__Task to complete__.
Format the rows from the line with "Task: Click the 面板缩放百分比 zoom slider" to the line with "The height and width of the screenshot is (204, 315).", both included, as a JSON list of strings with one string per line. Skip blank lines and leave the pictures out.

__Data shown__.
-- begin --
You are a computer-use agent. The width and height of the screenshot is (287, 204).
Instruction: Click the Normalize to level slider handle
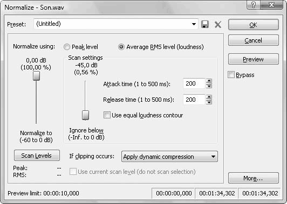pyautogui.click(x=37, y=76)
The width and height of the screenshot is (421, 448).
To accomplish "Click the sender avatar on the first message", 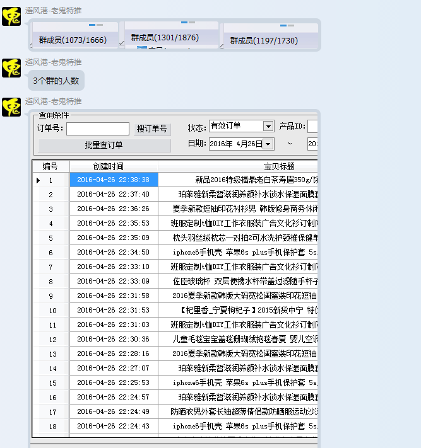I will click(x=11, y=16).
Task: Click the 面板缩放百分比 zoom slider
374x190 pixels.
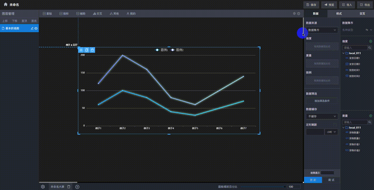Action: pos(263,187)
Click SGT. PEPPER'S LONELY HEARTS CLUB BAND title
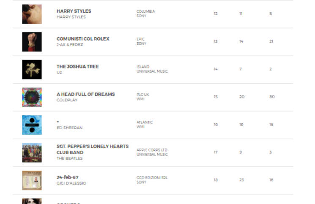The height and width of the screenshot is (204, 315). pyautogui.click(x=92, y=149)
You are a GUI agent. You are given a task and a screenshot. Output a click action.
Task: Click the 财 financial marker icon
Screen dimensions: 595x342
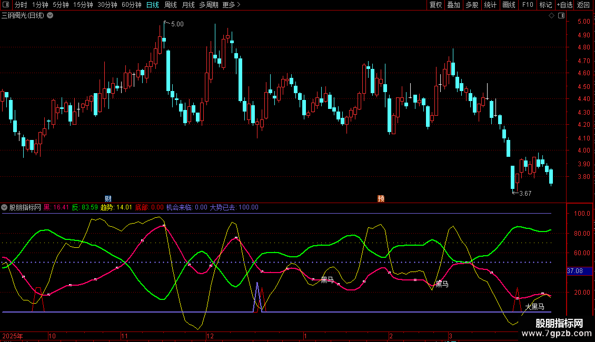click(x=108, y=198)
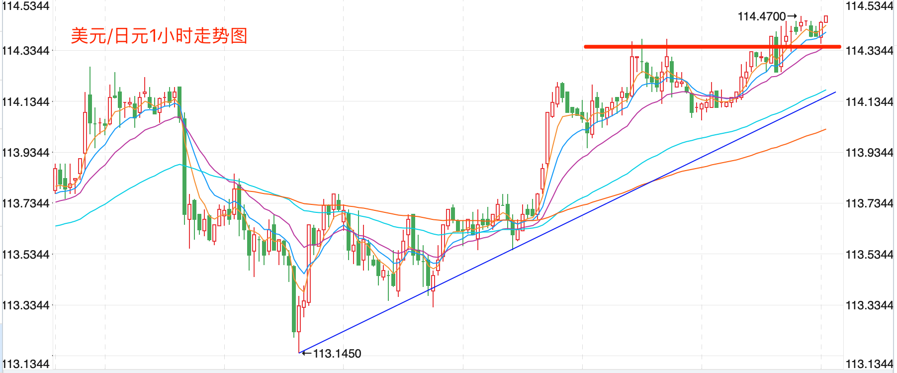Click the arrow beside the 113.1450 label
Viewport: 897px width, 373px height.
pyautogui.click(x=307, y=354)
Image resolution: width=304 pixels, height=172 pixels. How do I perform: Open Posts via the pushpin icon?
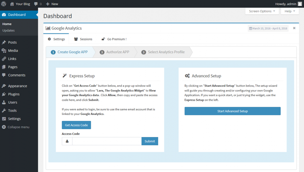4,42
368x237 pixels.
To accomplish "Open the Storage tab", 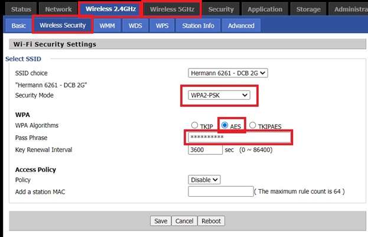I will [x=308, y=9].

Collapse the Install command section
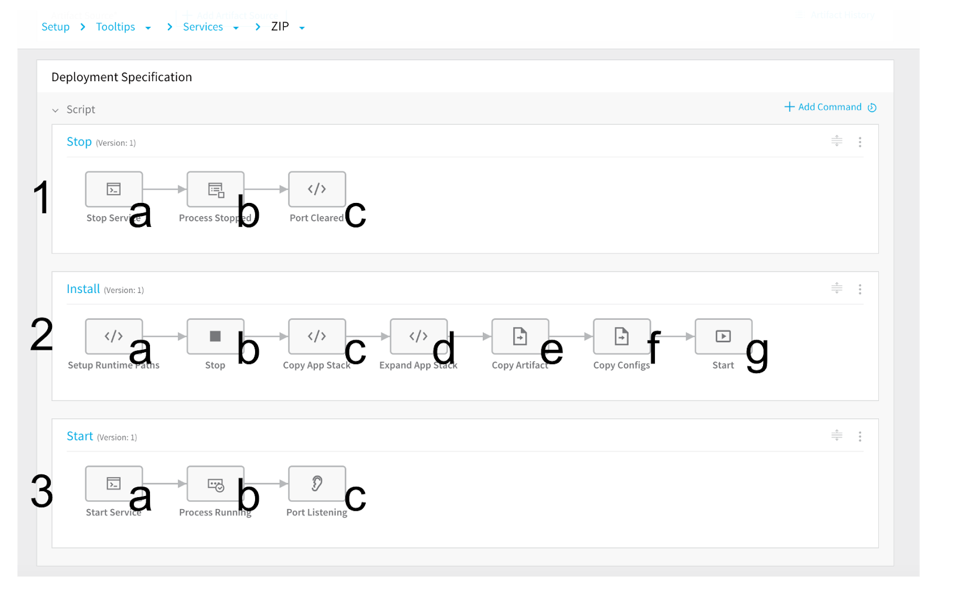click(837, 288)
-- end --
-- begin --
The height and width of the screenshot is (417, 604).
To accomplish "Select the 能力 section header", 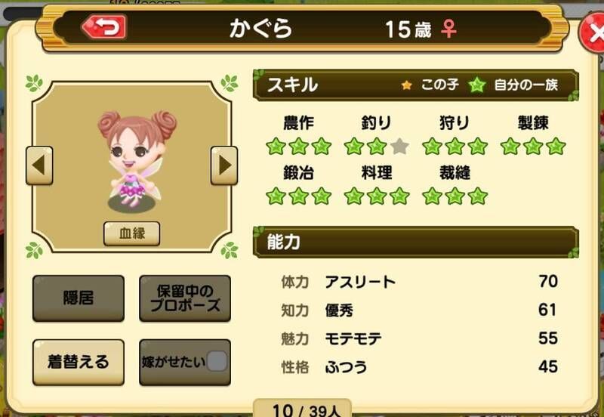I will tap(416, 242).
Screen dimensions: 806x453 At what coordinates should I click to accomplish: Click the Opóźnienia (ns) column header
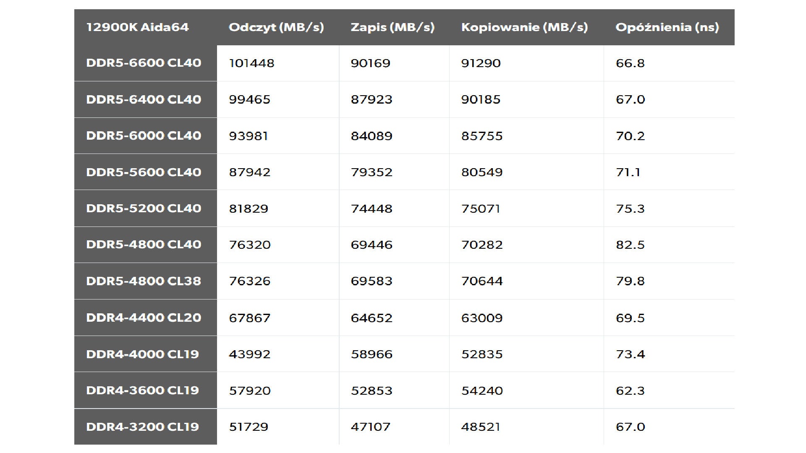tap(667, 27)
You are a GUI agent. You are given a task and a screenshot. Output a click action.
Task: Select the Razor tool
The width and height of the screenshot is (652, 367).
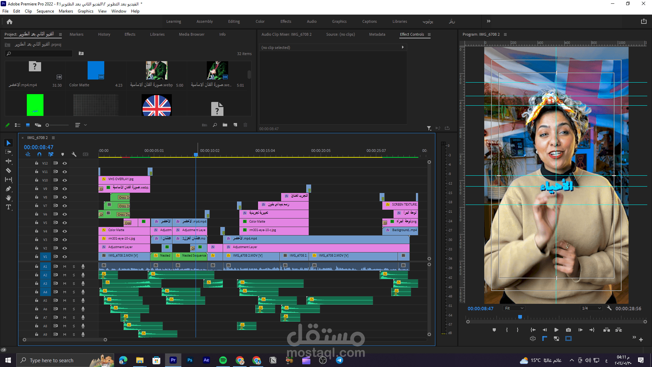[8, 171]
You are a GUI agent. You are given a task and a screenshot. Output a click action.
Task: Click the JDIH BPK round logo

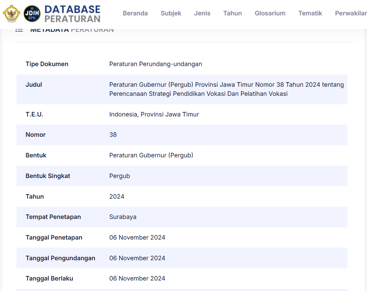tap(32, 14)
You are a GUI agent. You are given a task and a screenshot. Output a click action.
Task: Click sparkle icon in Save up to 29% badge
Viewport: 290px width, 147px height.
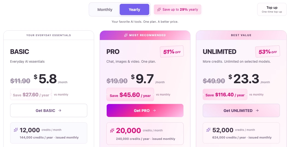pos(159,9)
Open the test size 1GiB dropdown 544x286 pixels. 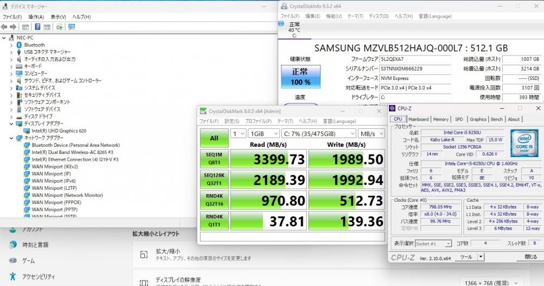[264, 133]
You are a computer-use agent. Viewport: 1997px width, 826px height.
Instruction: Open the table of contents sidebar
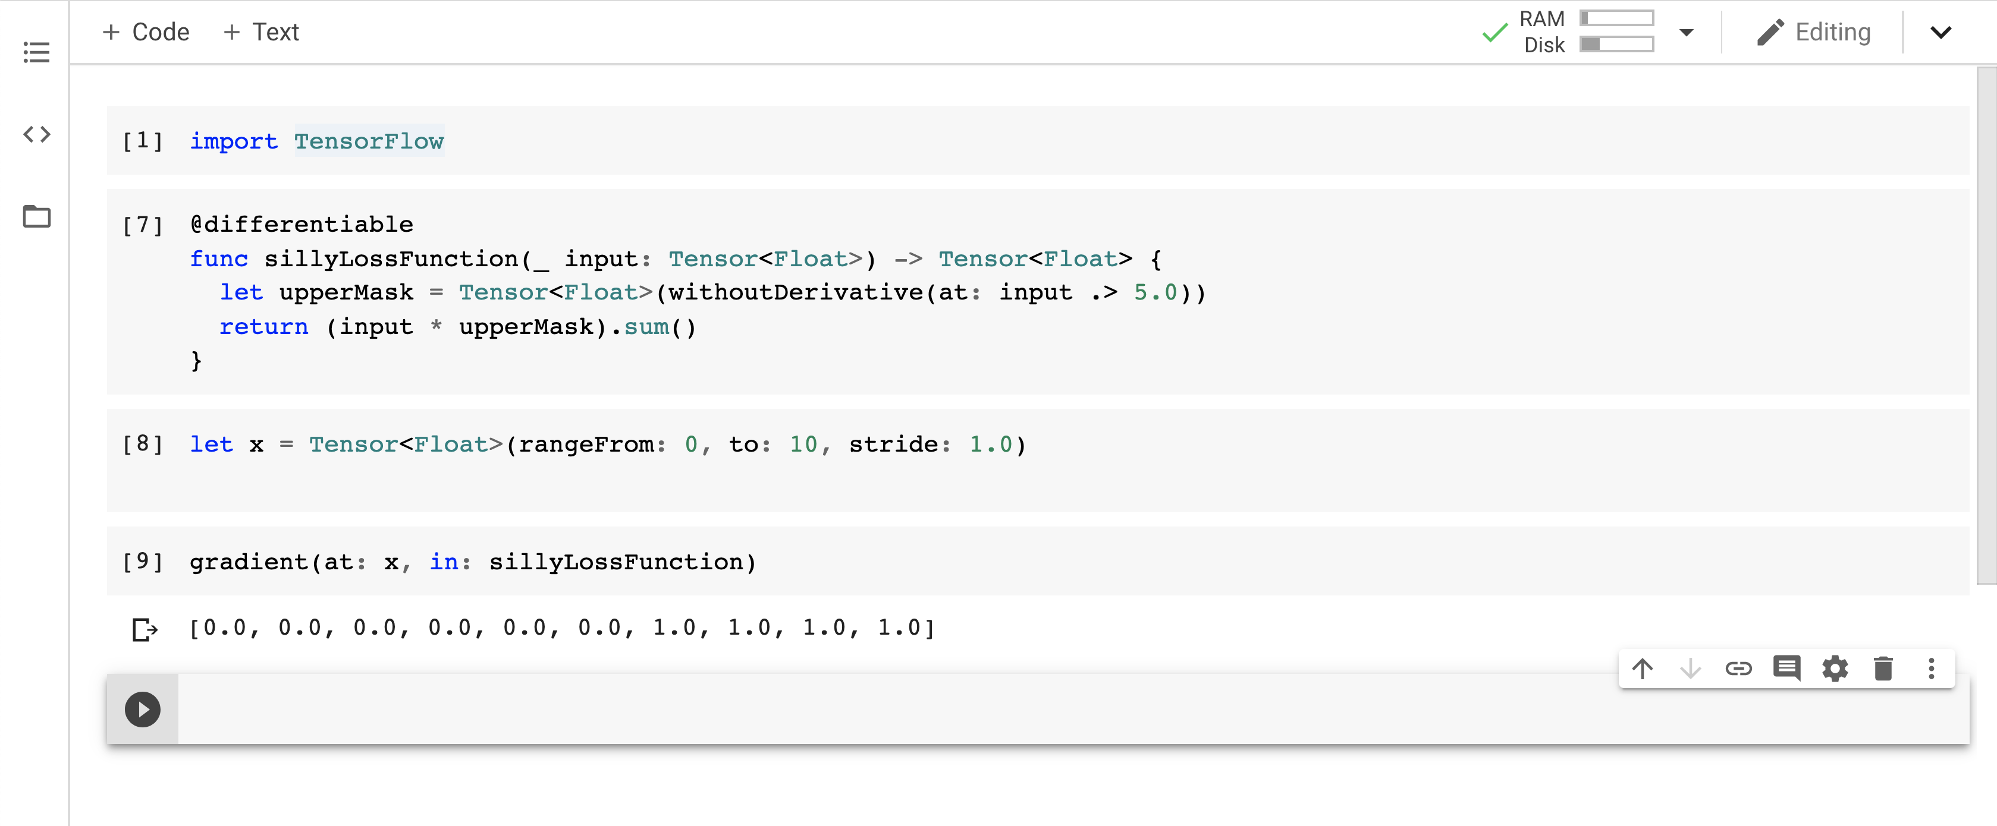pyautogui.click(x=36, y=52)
-- end --
-- begin --
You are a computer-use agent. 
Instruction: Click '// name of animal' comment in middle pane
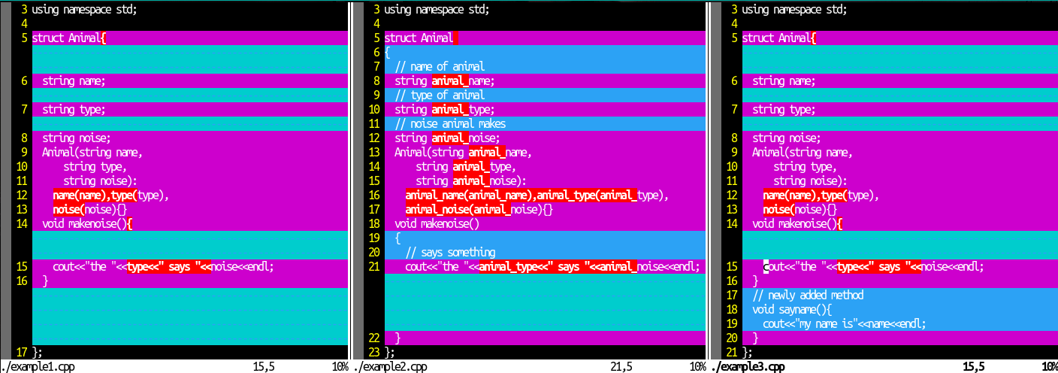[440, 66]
-- end --
__Result below__.
[
  "Task: Click the 面板缩放百分比 zoom slider",
  "374x190 pixels.",
  "Action: pos(263,187)",
  "Click SGT. PEPPER'S LONELY HEARTS CLUB BAND title",
  "The height and width of the screenshot is (204, 315). pyautogui.click(x=92, y=149)"
]